The Rise of AI in the Manufacturing Sector

By: Marcus Chu

Investment Analyst

Artificial intelligence (AI), an enabler in many manufacturing verticals, has been growing rapidly with more and more use cases in recent years, resulting in a higher automation penetration rate in manufacturing supply chains.

AI has been adopted in many vision-related applications such as defects detection and facial recognition as it is able to process complex images and improve detection accuracy compared to simple rule-based vision functions. AI is also deployed in data analytics, model prediction, robot path guiding, etc. With AI-powered solutions, industry pain points have been greatly addressed. For instance, robotics with vision processing ability has been deployed in many new applications and challenging tasks such as grabbing and holding heavy items, or welding and cutting metal sheets.
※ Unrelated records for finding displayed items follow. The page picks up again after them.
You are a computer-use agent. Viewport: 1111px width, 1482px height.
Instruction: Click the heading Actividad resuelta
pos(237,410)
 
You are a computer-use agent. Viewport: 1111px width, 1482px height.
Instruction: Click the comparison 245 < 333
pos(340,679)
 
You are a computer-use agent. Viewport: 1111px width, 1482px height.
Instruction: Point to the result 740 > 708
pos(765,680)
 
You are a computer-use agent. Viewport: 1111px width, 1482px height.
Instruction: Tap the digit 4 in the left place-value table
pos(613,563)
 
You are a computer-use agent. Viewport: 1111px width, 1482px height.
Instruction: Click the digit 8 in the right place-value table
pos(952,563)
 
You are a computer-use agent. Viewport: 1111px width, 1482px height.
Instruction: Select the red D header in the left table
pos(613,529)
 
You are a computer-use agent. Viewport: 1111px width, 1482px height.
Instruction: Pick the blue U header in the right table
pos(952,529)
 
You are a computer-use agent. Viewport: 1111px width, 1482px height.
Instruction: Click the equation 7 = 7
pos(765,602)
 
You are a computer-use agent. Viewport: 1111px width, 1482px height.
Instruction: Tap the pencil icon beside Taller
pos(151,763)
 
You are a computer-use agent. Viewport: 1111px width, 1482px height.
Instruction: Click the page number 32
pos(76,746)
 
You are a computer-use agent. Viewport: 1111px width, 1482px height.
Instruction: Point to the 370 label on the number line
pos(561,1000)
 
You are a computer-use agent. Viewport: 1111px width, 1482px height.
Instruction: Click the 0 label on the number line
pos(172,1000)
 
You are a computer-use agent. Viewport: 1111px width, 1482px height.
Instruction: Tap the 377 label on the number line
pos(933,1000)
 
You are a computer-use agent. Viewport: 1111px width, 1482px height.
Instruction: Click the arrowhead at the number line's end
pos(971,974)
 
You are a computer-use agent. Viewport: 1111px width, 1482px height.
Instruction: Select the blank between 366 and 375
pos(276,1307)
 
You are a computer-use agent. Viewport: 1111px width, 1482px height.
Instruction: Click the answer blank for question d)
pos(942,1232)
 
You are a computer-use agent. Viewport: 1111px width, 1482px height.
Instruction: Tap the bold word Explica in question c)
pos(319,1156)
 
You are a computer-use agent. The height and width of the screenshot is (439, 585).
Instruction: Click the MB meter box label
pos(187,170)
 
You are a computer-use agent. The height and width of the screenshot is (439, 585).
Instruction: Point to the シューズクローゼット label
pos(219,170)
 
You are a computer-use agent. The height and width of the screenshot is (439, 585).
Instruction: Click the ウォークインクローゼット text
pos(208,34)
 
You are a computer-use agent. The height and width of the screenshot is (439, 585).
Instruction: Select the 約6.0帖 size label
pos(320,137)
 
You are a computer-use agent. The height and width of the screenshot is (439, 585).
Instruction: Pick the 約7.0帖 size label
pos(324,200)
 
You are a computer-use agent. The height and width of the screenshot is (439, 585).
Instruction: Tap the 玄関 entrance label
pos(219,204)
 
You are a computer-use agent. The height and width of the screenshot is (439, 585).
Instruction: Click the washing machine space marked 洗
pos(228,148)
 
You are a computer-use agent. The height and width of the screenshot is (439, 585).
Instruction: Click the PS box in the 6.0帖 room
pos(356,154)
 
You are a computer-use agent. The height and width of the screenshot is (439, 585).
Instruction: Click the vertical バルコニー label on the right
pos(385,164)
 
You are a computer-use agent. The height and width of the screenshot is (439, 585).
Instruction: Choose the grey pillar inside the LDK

In the manufacturing sector, quality sensors are key to training AI models as they can capture necessary operating data, including but not limited to visual images, operating data, and non-visual measurements such as flow speed, vibration, noise, etc. On top of a solid AI software solution, companies have to pick compatible and competitive hardware to best cater to customers’ demands.

To deploy AI solutions on their supply chains, manufacturers can either do it by themselves or rely on third-party solution providers. It is usually challenging for corporates to build their own expertise due to high capital expenditure and operating expenses to fund a team of software engineers. While third-party solution providers bring with their specialty in software solutions and good connections in hardware parts. They also enjoy lower costs, thanks to economies of scale, and are in a better position to suggest changes to existing factory designs. The main concern with third-party solutions is potential leakages of data and technology to competitors in the industry.
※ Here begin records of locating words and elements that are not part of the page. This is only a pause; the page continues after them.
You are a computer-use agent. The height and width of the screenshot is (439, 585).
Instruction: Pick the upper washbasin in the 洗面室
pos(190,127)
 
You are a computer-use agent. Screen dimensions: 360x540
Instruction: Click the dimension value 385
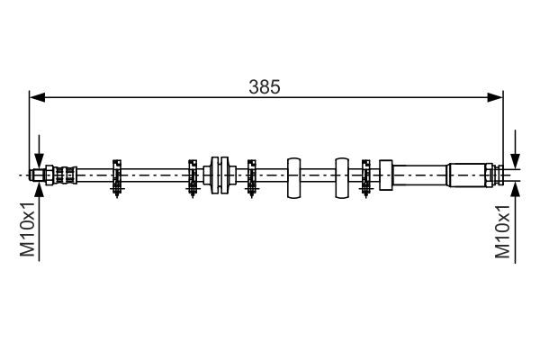(x=266, y=87)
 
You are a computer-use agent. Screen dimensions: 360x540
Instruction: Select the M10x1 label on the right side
(x=505, y=231)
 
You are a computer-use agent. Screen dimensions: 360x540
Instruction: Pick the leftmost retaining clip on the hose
(x=117, y=176)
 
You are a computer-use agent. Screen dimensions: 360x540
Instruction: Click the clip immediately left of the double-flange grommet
(x=193, y=176)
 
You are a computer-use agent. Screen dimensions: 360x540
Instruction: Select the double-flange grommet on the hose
(x=220, y=174)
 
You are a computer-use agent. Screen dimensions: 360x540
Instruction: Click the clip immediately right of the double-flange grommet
(x=250, y=176)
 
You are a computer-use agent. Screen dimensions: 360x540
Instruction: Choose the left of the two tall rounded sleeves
(x=293, y=176)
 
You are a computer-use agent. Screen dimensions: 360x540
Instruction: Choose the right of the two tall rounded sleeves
(x=341, y=176)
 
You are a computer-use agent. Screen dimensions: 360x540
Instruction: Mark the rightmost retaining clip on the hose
(x=365, y=176)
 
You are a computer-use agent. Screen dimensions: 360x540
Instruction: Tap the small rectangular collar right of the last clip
(x=386, y=175)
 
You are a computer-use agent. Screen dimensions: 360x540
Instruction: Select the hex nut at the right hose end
(x=490, y=173)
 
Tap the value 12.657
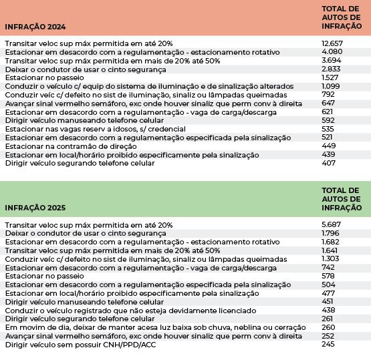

It takes time and effort for AI companies to develop enterprise solutions for different industries. The first use case often comes at a high cost. It also takes time for manufacturers to build commitment and embrace potential disruptions to their existing production lines. But as there are more of these use cases and AI models/assets developed, we expect the speed of new deployment to accelerate. Since the AI data sets are reusable, it will translate to lower project costs and better project margins. We also note potential replication in many other similar factories leveraging the scalability and economies of scale.
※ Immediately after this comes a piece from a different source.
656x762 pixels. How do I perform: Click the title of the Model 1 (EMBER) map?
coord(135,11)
In China, two AI companies, namely SenseTime and AInnovation went for IPO in Hong Kong recently. SenseTime is the largest AI software company in China. A majority of its revenue, according to the prospectus, comes from smart business and smart city solutions. AInnovation is specialized in intelligent manufacturing. One key milestone project is to restructure and automate the transportation of high-temperature molten iron in steel factories. Both companies have received decent market attention and we expect more AI companies to file for IPO in the future.